The program creates a very large REM line for the data storage block; 13000 spaces to be exact. Data held in REM has the advantage of being saveable on your tape recorder. It is unaffected by CLEAR or RUN, and its position in memory is fixed. The block of data always begins at the same memory address. This makes programming a bit easier than when data is held in a string. Information to be stored in the Data REM Line is POKEd into it just like a machine code routine gets POKEd into REM.
When you want to access a file, you input a search command. This command can be any word, symbol, or phrase. Just as with the data files, the search command is POKEd into its own special REM line. The search routine then compares the characters of the search REM with the characters of the data REM until a match is found.
Entering the Program
Entering the program is a three step process.
Step 1
First, the large data REM is built. The program used to create this REM line was adapted from “Space in REM” by Frank O’Hara which appeared in the August issue of SYNTAX. After you enter and RUN the REM Builder listed in Figure 1, line 1 1 turns into a REM state ment containing 13000 blank spaces. Imagine putting this line in manually!
The program takes about 7 minutes to run. When it finally does stop with a report 0/11, delete lines 1 through 10 by typing in the line number and ENTER. This will leave you with a single REM line — line 11 — which consists of 13000 blank spaces.
Step 2
The second part of the program involves entering the search command REM, the search routine REM, and the loader program which lets you POKE in the machine code search routine. Add to line 1 1 the listing shown in Figure 2.
This program steps through each address of memory between 16507 and 17000. First the address is PRINTed, then the value stored in that byte. Finally the character the value represents is displayed. After display of each byte, the program gives you these options:
1) Hit ENTER if you want to continue to the next address.
2) Press “S” to STOP.
3) Press “P” to POKE this address.
4) Press “B” to BACK UP one address
5) Press “G” to GOTO a different starting address.
Use the program to input the machine code search routine and to inspect important addresses to make sure everything is added properly. The Linear Search routine uses several system variables the same way that the Sinclair Basic uses them. Figure 3 lists the addresses of these important bytes and describes their functions. Also listed are key addresses of the search routine.
Before you enter the MC SEARCH routine you should use the loader program (Figure 2) to make sure you entered the REM lines correctly. Check the program against these values. At each of the following addresses you should find the PEEK value of 118; 16546; The last byte of 1 REM 16617; The last byte of 5 REM 16652; The last byte of 6 REM When you are sure everything is right, begin entering the MC SEARCH. Since the routine begins at 16552, type “G” and input this address when prompted. Begin POKEing the code from the table in Figure 4. Remember to push “P* 1 for every byte you wish to POKE.

DATA PROVIDED:
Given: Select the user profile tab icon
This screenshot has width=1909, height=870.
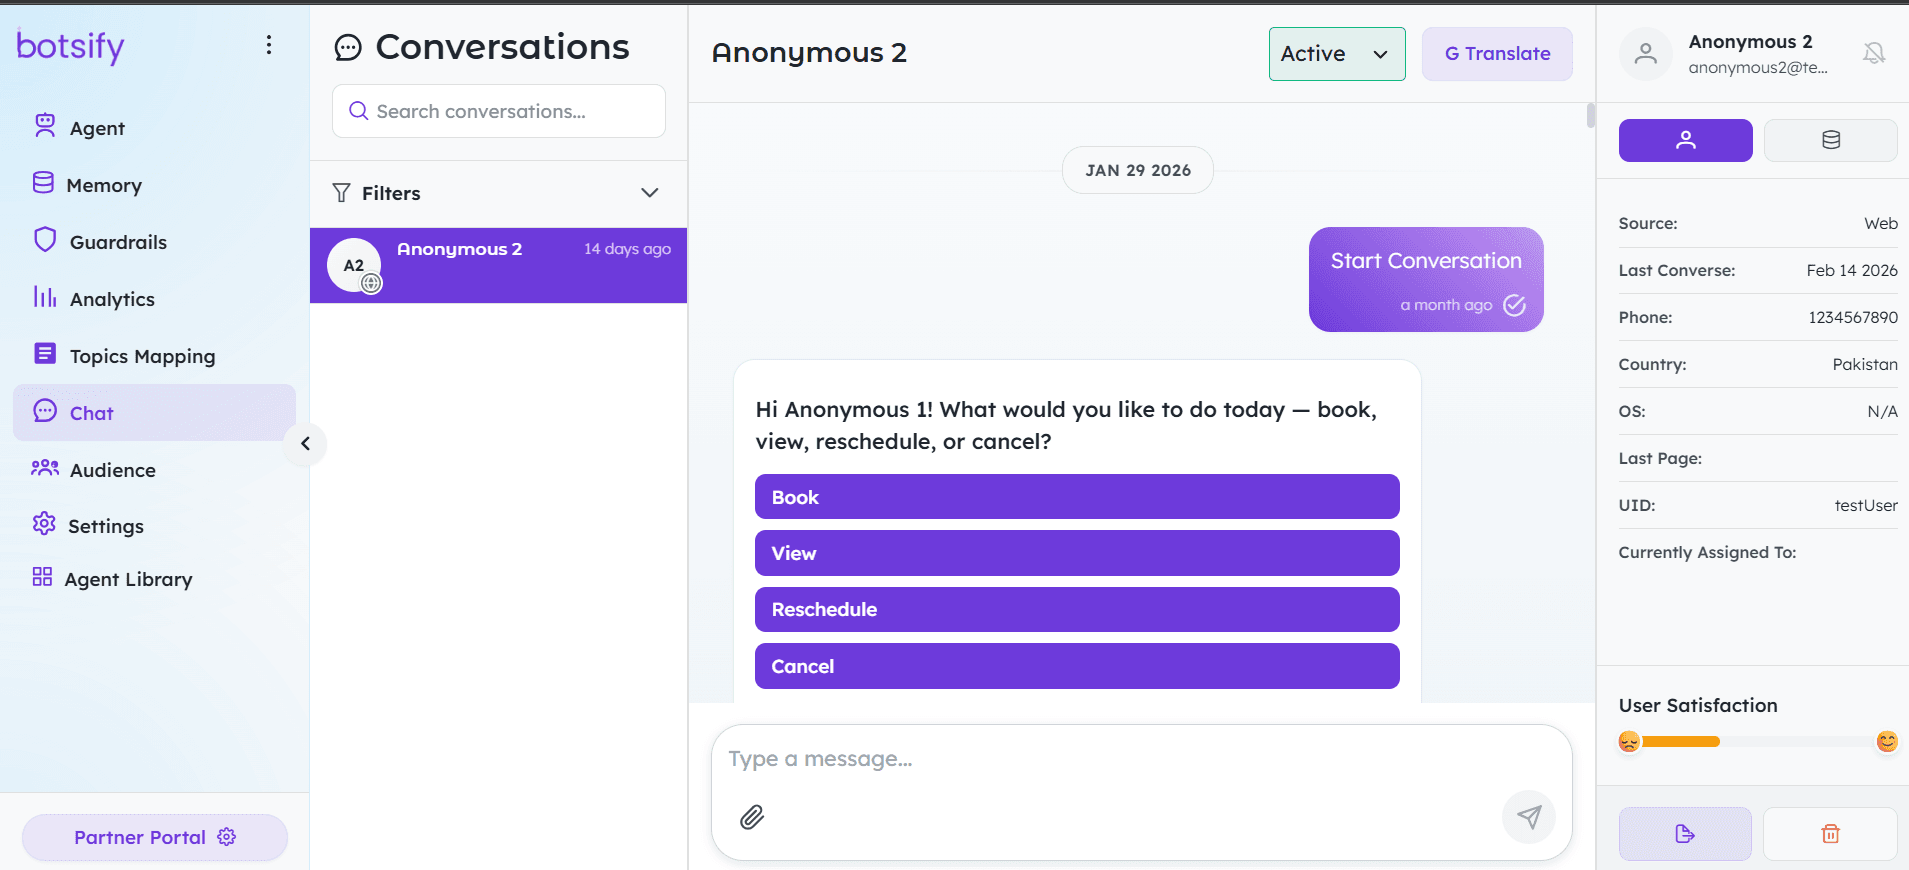Looking at the screenshot, I should point(1685,140).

TO DO:
(A) From the text on the data REM program, list every key the loader program lets you press after it displays a byte, along with what each key does.
(B) Copy the passage of the text on the data REM program from "When you want" up to and including "line in manually!".

WRITTEN ANSWERS:
(A)
- ENTER: continue to the next address
- S: stop
- P: POKE this address
- B: back up one address
- G: go to a different starting address

(B)
When you want to access a file, you input a search command. This command can be any word, symbol, or phrase. Just as with the data files, the search command is POKEd into its own special REM line. The search routine then compares the characters of the search REM with the characters of the data REM until a match is found.
Entering the Program
Entering the program is a three step process.
Step 1
First, the large data REM is built. The program used to create this REM line was adapted from “Space in REM” by Frank O’Hara which appeared in the August issue of SYNTAX. After you enter and RUN the REM Builder listed in Figure 1, line 1 1 turns into a REM state ment containing 13000 blank spaces. Imagine putting this line in manually!